*Exercices*:
(a) D'après l'entretien, combien de féminicides ont été recensés en France depuis début janvier ?
(b) Recopiez le passage de l'entretien compris entre « Texte intégral » et « nous ce matin. », ces deux passages inclus.

Texte intégral
MARIE-CORINE CAILLETEAU
91 féminicides depuis début janvier en France, 4 dans notre département. Nasrine, Nelly, Lucia et Mélina, poignardée par son conjoint il y a 3 semaines à Saint-Ciers-d'Abzac. Comment prévenir, empêcher ? Comment aussi accompagner celles qui échappent au pire ? La ministre de l'Égalité entre les femmes et les hommes est avec nous ce matin.
KEVIN BLONDELLE
Bonjour Aurore BERGE.
AURORE BERGE
Bonjour.
KEVIN BLONDELLE
L'actualité de la nuit d'abord c'est la mobilisation des agriculteurs de la coordination rurale dans plusieurs coins du pays, chez nous à Bordeaux, en Dordogne, en Ariège ou encore dans l'Indre pour protester contre les mesures d'abattage strictes dans les troupeaux de vaches dès le premier cas de dermatose nodulaire. En tant que membre du Gouvernement ce matin, est-ce que vous craignez un nouveau mouvement d'ampleur de nos agriculteurs ?
AURORE BERGE
Je peux comprendre le traumatisme que ça représente de dire qu'il faut détruire tout un cheptel quand il y a un cas de dermatose. Pour autant, et c'est malheureusement ce qui s'est passé ici, il est inacceptable qu'on puisse avoir des faits qui sont des faits de violence ou de dégradation de biens publics. Donc nos préfets font en sorte de maintenir l'ordre tout simplement et de garantir qu'on puisse contester, évidemment, qu'on puisse s'opposer mais qu'on le fasse, encore une fois, dans le respect des règles de la République, ni plus ni moins.
KEVIN BLONDELLE
Vous avez rencontré le préfet de la Gironde ce matin. Est-ce qu'il y a eu des dégâts chez nous ? On sait qu'il y a eu notamment du lisier déversé, il y a eu du foin, il y a eu des feux allumés à quatre coins de la ville.
AURORE BERGE
Il y a ce que vous avez décrit à l'instant, en effet, comme une volonté de montrer cette opposition. Évidemment que c'est un traumatisme immense de dire qu'on doit détruire l'outil de travail et puis un lien, évidemment, affectif qui existe avec un cheptel. Mais pour autant, scientifiquement, c'est la seule solution qui existe aujourd'hui pour éviter que ça puisse malheureusement se répandre et se diffuser à travers tout le pays. Donc c'est ça l'objectif, évidemment, et puis mettre en place très rapidement les indemnisations nécessaires pour accompagner nos agriculteurs.

*Extrait de la source*:

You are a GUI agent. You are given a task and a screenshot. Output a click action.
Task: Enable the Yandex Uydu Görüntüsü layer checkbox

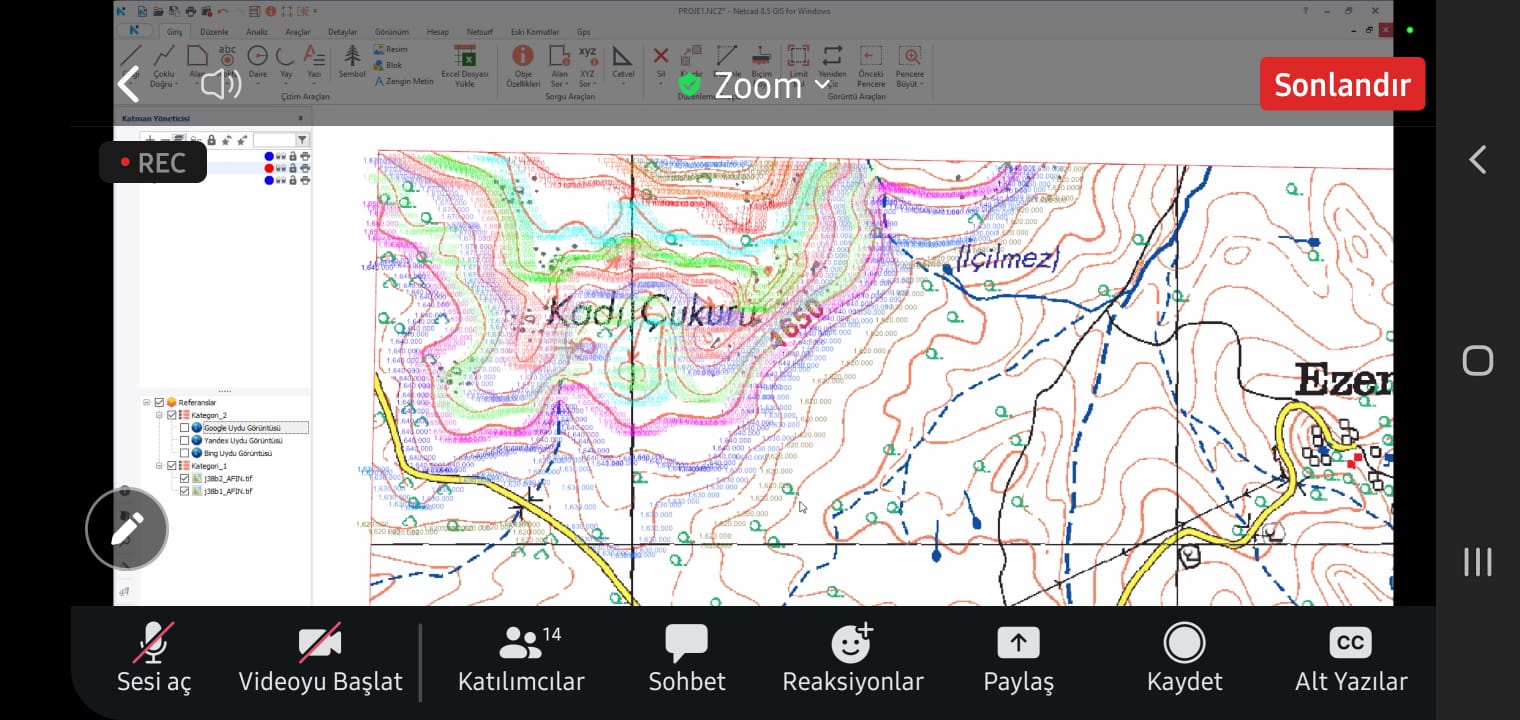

*Corrigés*:
(a) 91 féminicides.

(b)
Texte intégral
MARIE-CORINE CAILLETEAU
91 féminicides depuis début janvier en France, 4 dans notre département. Nasrine, Nelly, Lucia et Mélina, poignardée par son conjoint il y a 3 semaines à Saint-Ciers-d'Abzac. Comment prévenir, empêcher ? Comment aussi accompagner celles qui échappent au pire ? La ministre de l'Égalité entre les femmes et les hommes est avec nous ce matin.